(THE TASK):
Word for word, restate the listing; omit the pictures.

(DATA FOR ANALYSIS):
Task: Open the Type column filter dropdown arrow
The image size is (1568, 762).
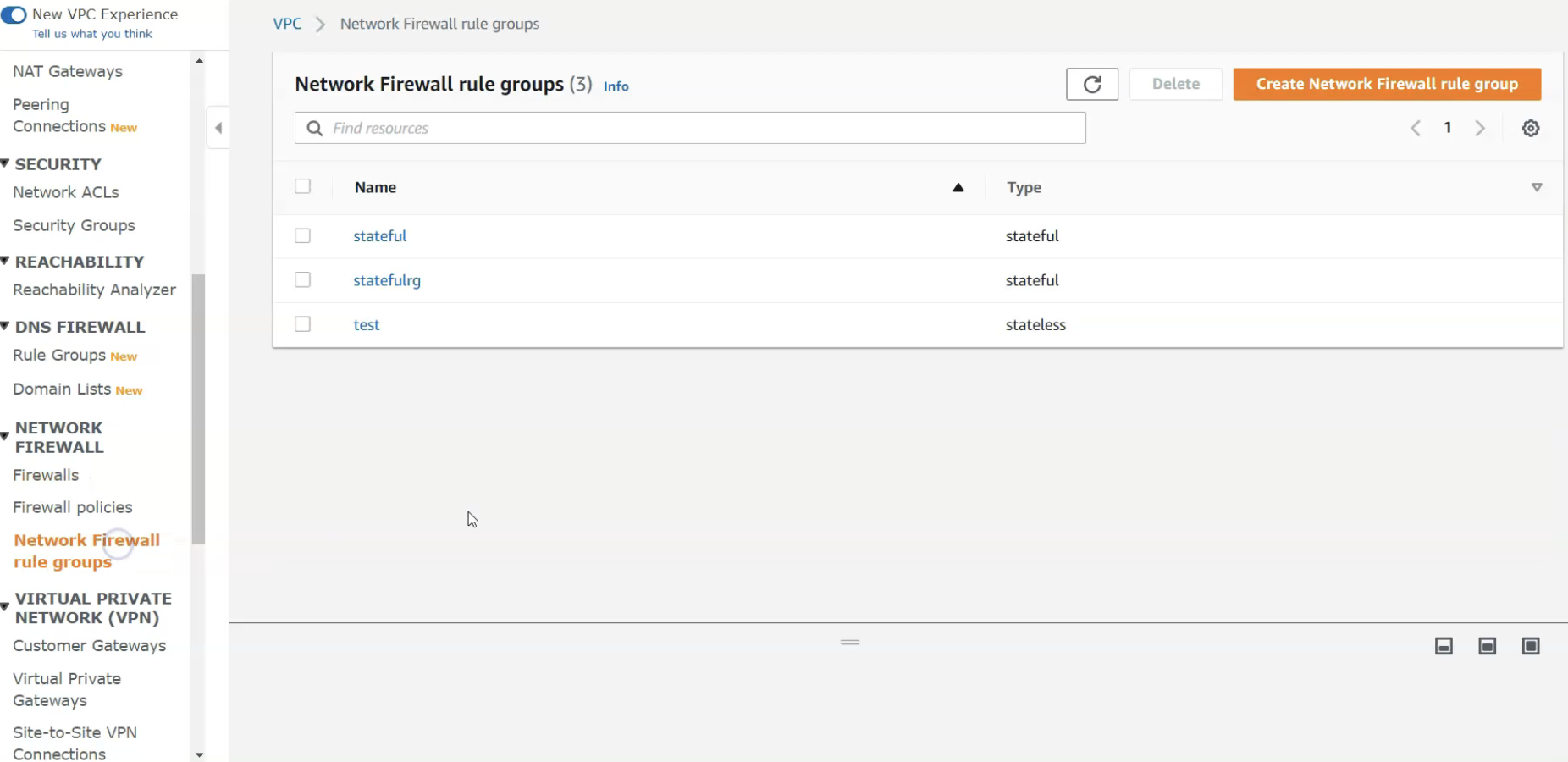Action: [1537, 187]
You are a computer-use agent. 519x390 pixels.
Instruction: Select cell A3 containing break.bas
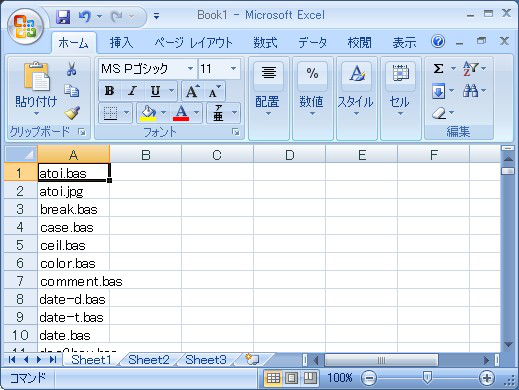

(SOLUTION BELOW):
Task: Open the Type column filter dropdown arrow
The image size is (1568, 762).
Action: [1537, 187]
You are a computer-use agent. 519x390 pixels.
Instruction: Select cell A3 containing break.bas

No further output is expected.